An Oracle executive on Thursday confirmed the company's general plans but offered few details.

"We have leveraged our expertise in the management of unstructured data to deliver a significant upgrade to our content management capabilities. This offering will be made available in future releases of Oracle Collaboration Suite," Greg Doherty, an Oracle vice president, said in a statement issued to News.com.

An Oracle representative said the company will provide additional specific details about its plans before the end of the year.

The company has been widely expected to enter the ECM market during the past couple of years, as a way to extend its database dominance and counter moves by competitors. Rival IBM, for example, has increasingly integrated content management functions into its database and collaboration products.

Oracle executives acknowledged during the company's antirust trial over its attempted takeover of PeopleSoft that Oracle had considered acquiring content management specialist Documentum before EMC gobbled it up, confirming widespread speculation that Oracle was contemplating such a move.

But in-house development has made more sense than another acquisition in the midst of the PeopleSoft fracas, said Jim Murphy, an analyst for AMR Research.

"They need to appear very serious about the PeopleSoft bid; they don't want to do anything to distract any attention from that," Murphy said. "They actually hired some new talent -- experienced people in the content management area -- with (the plan of) creating a product."

Oracle has already helped customers add some basic document management functions to its 10g application server with the Oracle Content Management SDK (software development kit). The kit, formerly named Internet File System, is a collection of tools that handles tasks such as managing multiple versions of a document.

Tsunami "definitely fits in with my sense of where Oracle is headed", said Steve Weissman, president of research firm Kinetic Information. "It's not like they haven't already dabbled in all these spaces. It's about focusing on what you're good at and how can you ride that into the future."

Existing ECM products would likely be too cumbersome for most of Oracle's customers, Pelz-Sharpe added. "I think it's actually a big advantage that they're late to market," he said. "They've been able to see the failures of the niche players. Delivering it this way, as part of an upgrade to your infrastructure or existing business apps, they can price it at a very competitive level. They're going to be difficult to beat."
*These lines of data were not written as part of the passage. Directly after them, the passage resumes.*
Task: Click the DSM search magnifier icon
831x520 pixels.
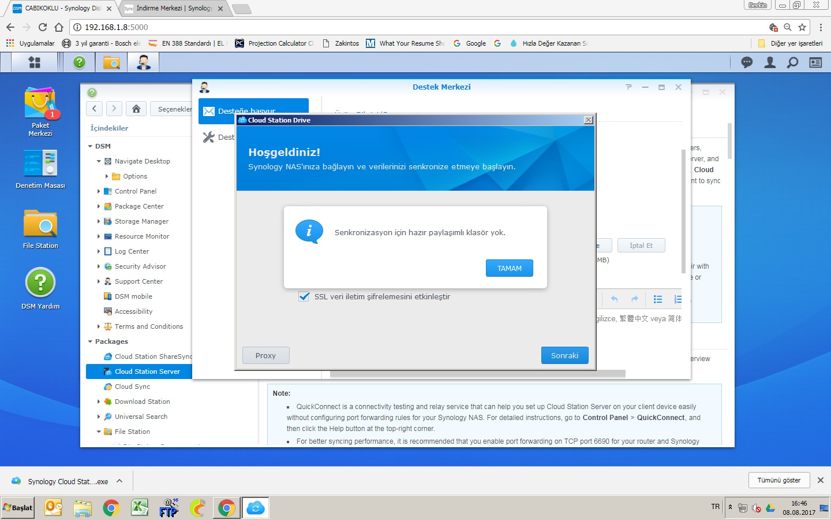Action: click(793, 62)

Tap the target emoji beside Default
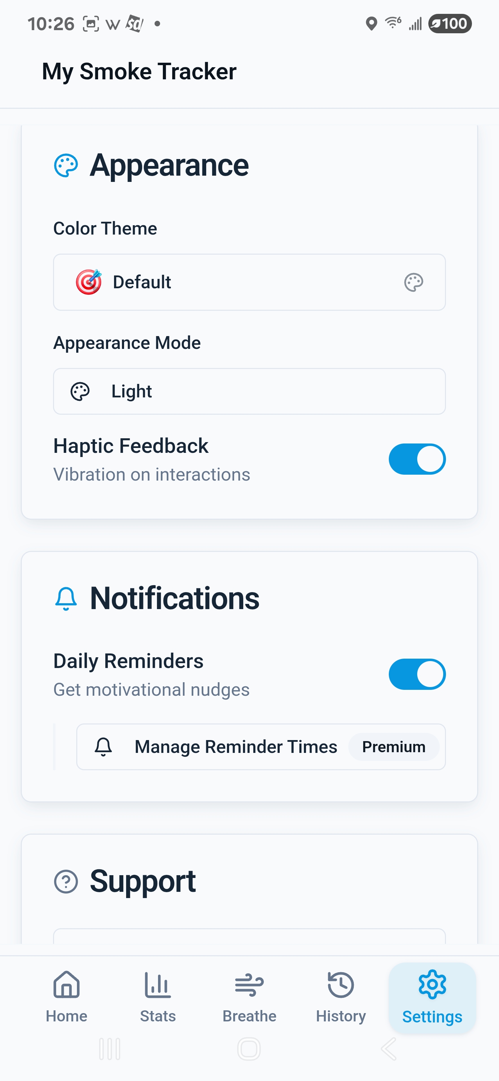pos(89,282)
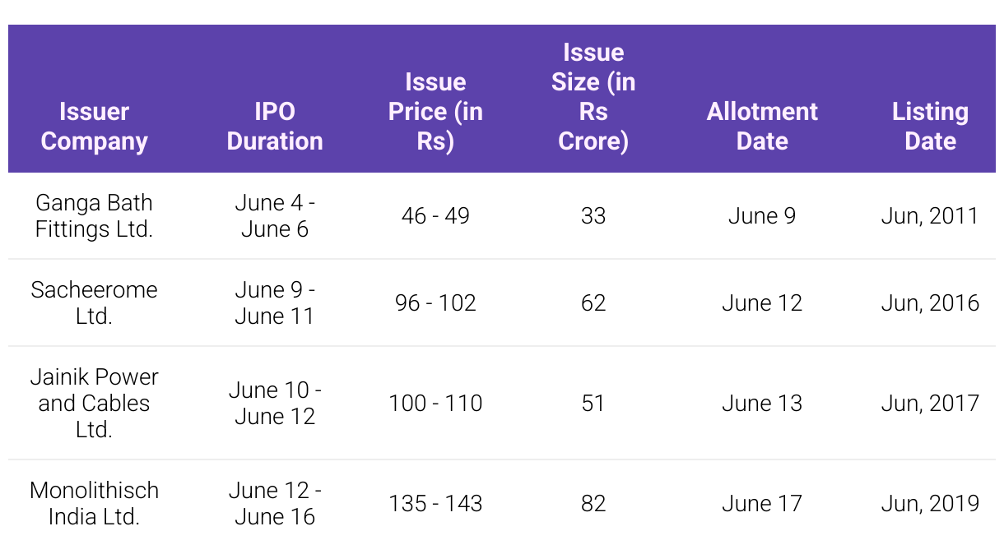Click the June 17 allotment date

coord(762,504)
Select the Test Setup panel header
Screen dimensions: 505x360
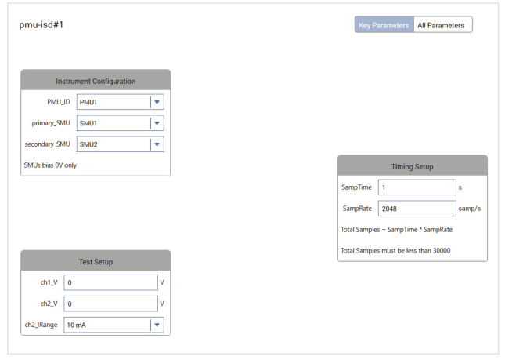click(96, 261)
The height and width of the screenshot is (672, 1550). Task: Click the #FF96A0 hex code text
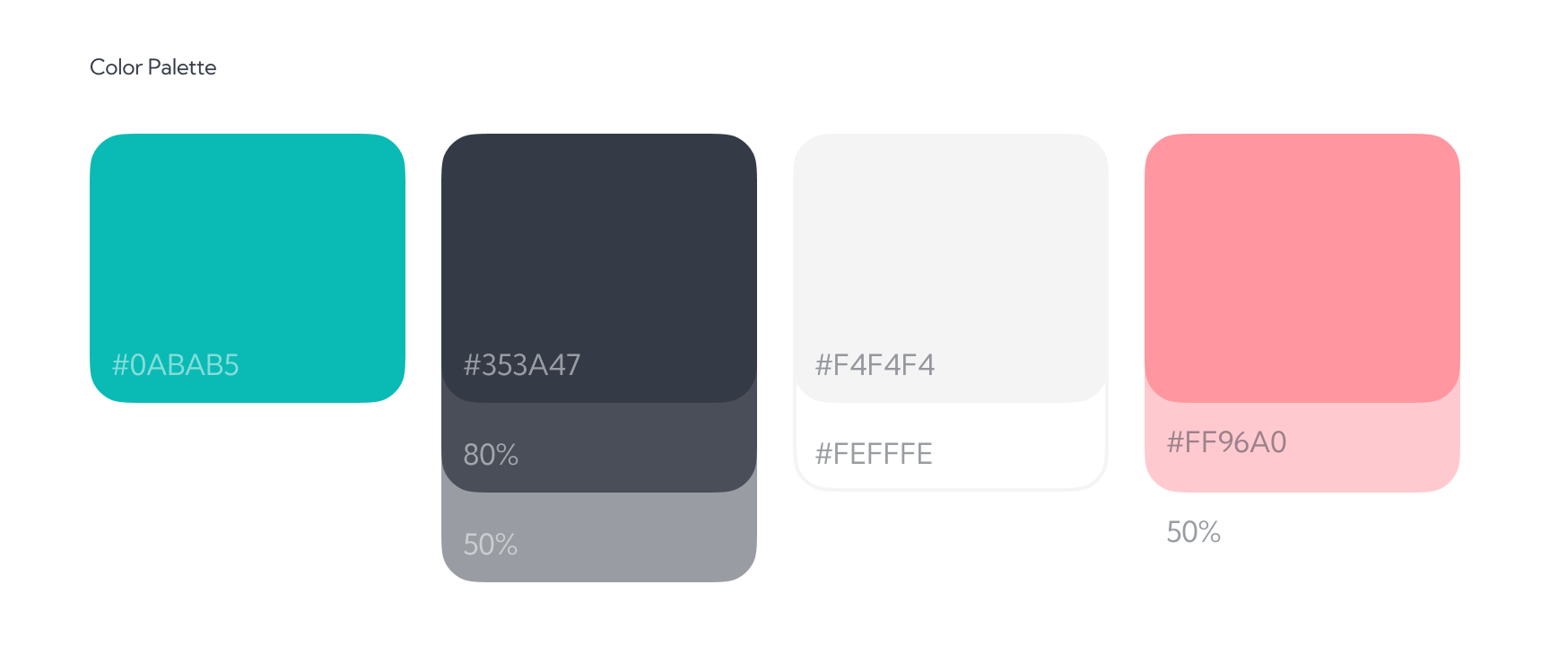[1226, 442]
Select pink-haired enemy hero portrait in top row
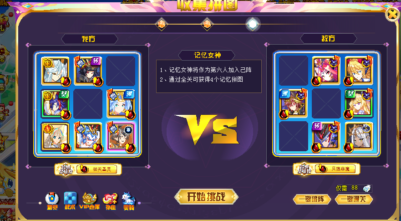 click(x=326, y=71)
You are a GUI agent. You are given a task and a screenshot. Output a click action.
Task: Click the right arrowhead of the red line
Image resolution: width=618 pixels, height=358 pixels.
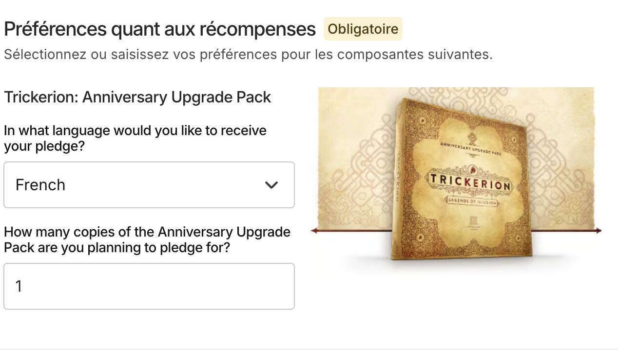(598, 231)
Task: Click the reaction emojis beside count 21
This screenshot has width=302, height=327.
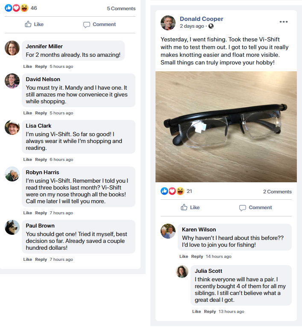Action: coord(173,191)
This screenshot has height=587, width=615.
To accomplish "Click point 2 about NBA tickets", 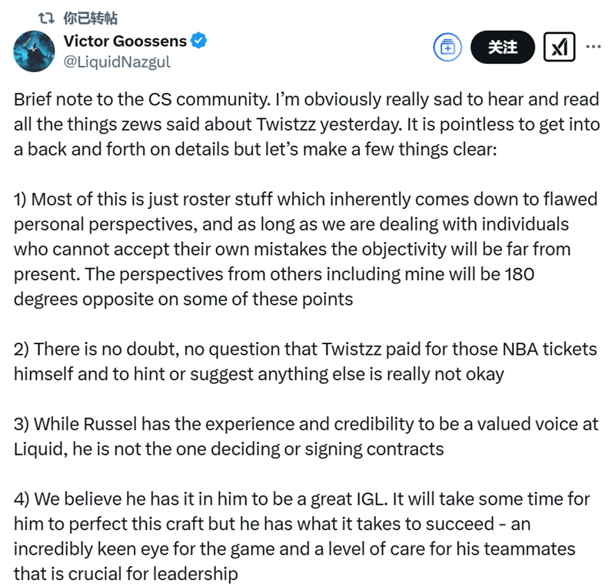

While Oracle has to be worried about IBM, Pelz-Sharpe said, Tsunami may be better seen as a reaction to Microsoft's SharePoint. SharePoint is document-sharing and collaboration technology that Microsoft has woven into recent server versions of the Windows operating system.

While far from a full-fledged content management product, SharePoint could easily be expanded to handle basic document sharing and management needs for most businesses.

CNET News.com's Alorie Gilbert contributed to this report.